With twelve straight years of rising prices through to 2012, focus in the industry was production growth. An abrupt downturn in market price combined with rising production costs triggered those same companies, including Barrick Gold, to shift focus towards conserving costs.
“The price of gold was going up very nicely for a few years, then back in 2012 the price turned around and went from $1800 to $1200, however the costs did not go down with it.” says Iain Allen, Senior Manager, Mining Information Technology for Barrick Gold.
“Margins are being squeezed.” says Allen.
A shift in focus to ‘Disciplined, profitable production
While Barrick was well-positioned as number one in the industry for reserves and production, in 2012, Barrick’s leadership wisely started a major strategic transition to become a more sustainable company in any gold-price environment. The company redirected all efforts towards ‘Disciplined, profitable production’.
At the Pueblo Viejo mine in Dominican Republic, one such focus was production loss accounting. One of Barrick’s higher performing mines, the site processes over one million ounces of gold per year. That level of production translates to 1000 tons per hour, generating revenue of over $200,000 each hour meaning every minute of production counts.
Understanding where the ‘bad actors’ lie in your process is critical to improving overall plant availability and production levels. In a large-scale distributed processing plant, a centralized tool for capturing and reporting on operational delays is essential.
Barrick looks to production loss accounting
For Barrick, accurately accounting for production losses due to production stoppages and delays was the primary driver behind the implementation of a downtime system like RtDUET, but there were other important objectives such as the standardization of reporting metrics and improved maintenance processes.
Barrick’s objectives for a production loss accounting system included:
- Accurately account for production losses due downtime
- Focus maintenance efforts on issues with the greatest impact on production
- Standardize data collection and calculation of metrics for enterprise-wide reporting
- Comply with corporate maintenance reporting guidelines
To accomplish these objectives, the company sought a standard platform for the collection and reporting of downtime information across the enterprise. RtDUET met the company’s requirements which included automatic downtime or slowdown event detection; downtime event manipulation, ie: event splitting, manual events and supervisory event approval; and automatic calculation of standard metrics such as availability, utilization, MTBF, etc.
Further to these requirements, RtDUET also had a tight integration with Barrick’s data historian, OSIsoft’s PI system and offered easy-to-use configuration tools and a web-based interface, all key features.
Using RtDUET we have been able to pinpoint specific failures and their frequencies within specific areas, prioritize information, quantify losses and present data to management to help secure capital for modifications that we felt were needed but never had the statistics to justify.
From slowdowns + shutdowns to informative reports.

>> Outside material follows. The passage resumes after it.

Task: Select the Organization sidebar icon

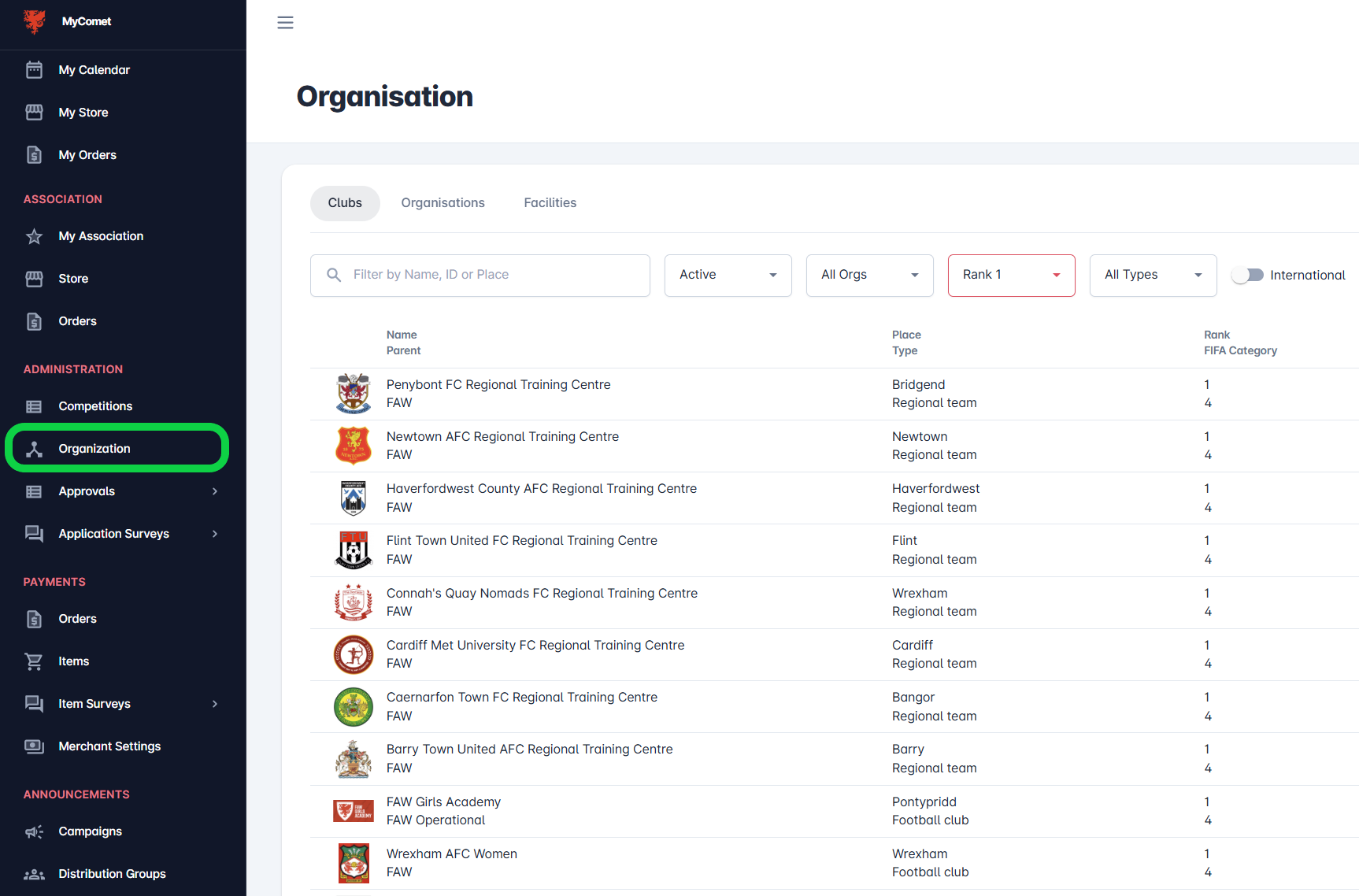Action: (x=35, y=448)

The premise of the system set-up at Barrick is straight forward but includes checks and balances to ensure accurate data capture.
After a shutdown or slowdown is triggered, operators use the RtDUET interface to classify the event. The reason codes accessible to the control room operator are relevant to the asset and aligned with the Enterprise Asset Management system to streamline the process. At the end of each shift, automatic emails are sent to supervisors which prevents coding errors, yet another check to ensure data quality.
“RtDUET when set up with a clear vision is a very powerful tool; it can be as simple as an online control room log or very detailed to help capture data against asset performance and quantifying any potential ‘slowdown from maximum performance’ or actual production losses within the area,” says Walker.